Back in the mists of time, when Broadband was a way of describing a group of fat blokes with guitars, PL/SQL blinked it’s way into the world. It’s purpose was ( and largely remains) to provide the facility to apply 3GL program structures to SQL from within the database ( hence – Procedural Language / SQL).
As an integral part of the Oracle RDBMS, most PL/SQL I/O activities are on database tables. The ability to read and write OS files didn’t arrive until much later.
Meanwhile, back in the present, things are somewhat better on the File Handling front. So, if you just have to generate that flat-file and would rather not muck about with a pre-compiler (or a Java Stored Procedure), PL/SQL will do the job.
The process is pretty simple :
- Tell the database about a directory you want to read to / write from
- Grant the appropriate privileges to allow access to the directory from within the database
- Use the UTL_FILE Oracle supplied package to do the File I/O stuff.

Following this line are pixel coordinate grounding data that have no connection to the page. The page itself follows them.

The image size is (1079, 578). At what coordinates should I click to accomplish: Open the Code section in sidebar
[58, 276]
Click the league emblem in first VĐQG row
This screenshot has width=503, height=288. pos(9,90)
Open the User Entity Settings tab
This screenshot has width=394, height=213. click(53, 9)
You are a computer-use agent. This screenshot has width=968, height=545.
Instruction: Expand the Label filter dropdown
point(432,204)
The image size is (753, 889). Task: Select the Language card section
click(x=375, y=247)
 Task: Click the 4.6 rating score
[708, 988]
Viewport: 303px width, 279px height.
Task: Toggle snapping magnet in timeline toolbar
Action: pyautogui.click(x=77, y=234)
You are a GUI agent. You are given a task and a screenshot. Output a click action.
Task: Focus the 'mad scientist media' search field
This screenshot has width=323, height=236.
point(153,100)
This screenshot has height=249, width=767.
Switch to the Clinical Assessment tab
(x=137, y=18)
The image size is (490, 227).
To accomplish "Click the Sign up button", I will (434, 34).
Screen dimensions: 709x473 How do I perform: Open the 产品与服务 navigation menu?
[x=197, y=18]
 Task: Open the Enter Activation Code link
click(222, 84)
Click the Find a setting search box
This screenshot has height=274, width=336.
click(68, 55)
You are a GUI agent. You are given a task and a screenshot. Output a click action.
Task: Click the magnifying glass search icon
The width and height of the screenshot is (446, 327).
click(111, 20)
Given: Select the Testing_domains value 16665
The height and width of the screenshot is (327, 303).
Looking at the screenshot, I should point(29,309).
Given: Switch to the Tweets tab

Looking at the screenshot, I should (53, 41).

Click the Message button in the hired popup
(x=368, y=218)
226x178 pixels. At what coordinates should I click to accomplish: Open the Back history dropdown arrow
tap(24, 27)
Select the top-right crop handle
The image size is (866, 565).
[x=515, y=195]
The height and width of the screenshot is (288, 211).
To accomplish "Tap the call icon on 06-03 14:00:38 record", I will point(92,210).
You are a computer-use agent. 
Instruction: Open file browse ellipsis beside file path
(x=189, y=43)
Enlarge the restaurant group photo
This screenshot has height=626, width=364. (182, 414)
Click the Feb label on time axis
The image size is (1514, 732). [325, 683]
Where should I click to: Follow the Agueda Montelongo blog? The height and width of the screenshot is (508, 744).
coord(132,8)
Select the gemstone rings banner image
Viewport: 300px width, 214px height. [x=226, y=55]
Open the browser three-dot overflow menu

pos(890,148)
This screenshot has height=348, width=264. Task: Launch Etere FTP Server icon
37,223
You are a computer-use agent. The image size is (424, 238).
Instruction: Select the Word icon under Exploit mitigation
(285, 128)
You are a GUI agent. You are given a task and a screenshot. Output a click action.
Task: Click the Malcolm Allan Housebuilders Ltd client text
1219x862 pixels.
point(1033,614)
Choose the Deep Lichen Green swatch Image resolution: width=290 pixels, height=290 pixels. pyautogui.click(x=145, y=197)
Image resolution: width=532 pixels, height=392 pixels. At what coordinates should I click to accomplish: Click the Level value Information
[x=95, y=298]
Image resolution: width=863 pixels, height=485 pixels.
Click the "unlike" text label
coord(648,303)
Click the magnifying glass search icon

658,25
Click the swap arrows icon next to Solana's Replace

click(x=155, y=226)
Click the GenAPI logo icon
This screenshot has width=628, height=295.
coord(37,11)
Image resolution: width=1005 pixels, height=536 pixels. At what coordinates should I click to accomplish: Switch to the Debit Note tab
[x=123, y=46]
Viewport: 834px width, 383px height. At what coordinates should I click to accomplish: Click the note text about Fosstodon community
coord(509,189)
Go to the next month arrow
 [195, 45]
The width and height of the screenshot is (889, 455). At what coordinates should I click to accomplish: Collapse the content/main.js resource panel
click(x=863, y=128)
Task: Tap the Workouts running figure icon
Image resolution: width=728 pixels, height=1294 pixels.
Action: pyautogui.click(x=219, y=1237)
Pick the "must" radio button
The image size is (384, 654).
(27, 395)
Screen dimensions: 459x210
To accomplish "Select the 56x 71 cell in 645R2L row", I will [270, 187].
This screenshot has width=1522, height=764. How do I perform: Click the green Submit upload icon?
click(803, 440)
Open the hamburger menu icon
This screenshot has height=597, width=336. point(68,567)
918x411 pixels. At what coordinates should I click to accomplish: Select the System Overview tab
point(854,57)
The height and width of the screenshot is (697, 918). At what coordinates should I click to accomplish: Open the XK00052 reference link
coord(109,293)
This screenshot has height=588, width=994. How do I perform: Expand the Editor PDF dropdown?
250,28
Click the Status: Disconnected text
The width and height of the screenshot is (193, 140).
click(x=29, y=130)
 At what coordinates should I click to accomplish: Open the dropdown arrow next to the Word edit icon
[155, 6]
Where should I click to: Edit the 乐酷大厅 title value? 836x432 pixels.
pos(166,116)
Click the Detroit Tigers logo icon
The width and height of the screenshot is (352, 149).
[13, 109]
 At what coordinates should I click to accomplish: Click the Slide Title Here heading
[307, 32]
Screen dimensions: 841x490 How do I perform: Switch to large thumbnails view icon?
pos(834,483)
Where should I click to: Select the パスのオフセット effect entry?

Create a Directory in Oracle
The Directory object in the database is really just a mapping. You tell Oracle what you want to call the directory and what physical location it maps to on the OS.
The user you create the Directory as in Oracle must have the CREATE ANY DIRECTORY privilege.
Another important point to note, whoever you’re connected to the database as, it is the oracle user that will be doing the OS stuff, so you need to make sure that oracle has permissions to the directory you choose to dump your files.
First to create the output directory on the OS :
sudo su – oracle pwd /usr/lib/oracle/xe mkdir db_out_files
Now we just need to tell the database what to call the directory. Back to the database then :
CREATE OR REPLACE DIRECTORY myfiles AS '/usr/lib/oracle/xe/db_out_files/' /
Obviously, it’s quite a good idea to make sure that the directory exists on the OS. Apart from anything else, Oracle won’t check this when the Directory object is created in the database so the first you’ll know that there’s something amiss is when your PL/SQL falls over in a heap.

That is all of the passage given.